Building hybrid in-house marketing ecosystems
When strategy, data, execution and performance sit in different silos, it becomes nearly impossible to draw that line. Marketing teams can work hard, run well-optimised campaigns, and still struggle to demonstrate their commercial contribution. When that line is unclear, marketing enters every budget conversation in a defensive position.

How organisational design determines whether marketing drives growth or defends budget. This is the third article in a series based on our roundtable conversations with senior marketing leaders from Belgian enterprises. The first explored how marketing earns its license to operate as a strategic growth partner. The second examined how AI raises the bar for human judgement and creativity. This article addresses the question that came up in every single conversation: how do you actually structure the organisation to make it work?
The problem isn’t talent, but organisational structure
Marketing is the only function that has to explain itself to the board every single quarter. Revenue and margin appear directly in financial reporting. Marketing impact is less direct and requires a narrative that connects spend to pipeline, brand investment to long term value and activity to commercial outcome.
In our conversations with senior marketing leaders at Belgian enterprises, one pattern came up repeatedly: the problem is rarely talent, strategy, or even budget. It's structure. Specifically, the absence of a single, clear owner who can connect marketing investment to business outcomes across the full funnel.

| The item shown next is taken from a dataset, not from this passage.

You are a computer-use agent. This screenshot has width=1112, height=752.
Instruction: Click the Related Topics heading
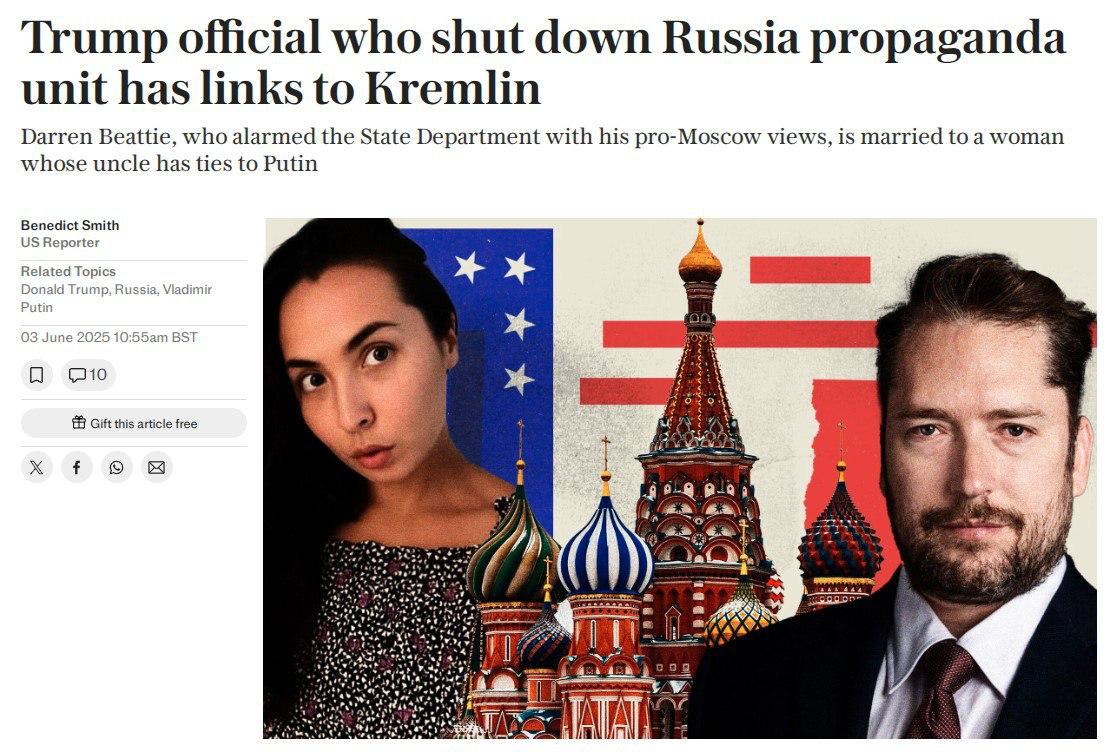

When strategy, data, execution and performance sit in different silos, it becomes nearly impossible to draw that line. Marketing teams can work hard, run well-optimised campaigns, and still struggle to demonstrate their commercial contribution. When that line is unclear, marketing enters every budget conversation in a defensive position.
Organisational design determines whether that line is visible, and whether marketing grows or simply reports.
What we’re hearing from Belgian marketing leaders
Across several rounds of roundtable conversations with top marketing leaders from Belgian enterprises, the same structural challenge appeared, regardless of industry, budget, or business model.
One participant described her situation as: “Marketing didn’t exist as a unified function. Sales and marketing had grown in separate silos, leading to unclear responsibilities, frustration and low morale.” The challenge wasn’t the quality of people. It was the absence of shared structure, shared KPIs and shared ownership.
Another participant, running a large in-house marketing team, framed it differently: “The challenge is not profit, it’s structure.” With a fully in-house team and a growth mandate, his focus had shifted to breaking down silos between media, brand and data, not to add headcount, but to continue what was already there.
A third described how separating analytics and data into separate teams had limited impact, and how embedding those specialists within the same digital acquisition team immediately created new synergies, faster decision-making and more meaningful insights.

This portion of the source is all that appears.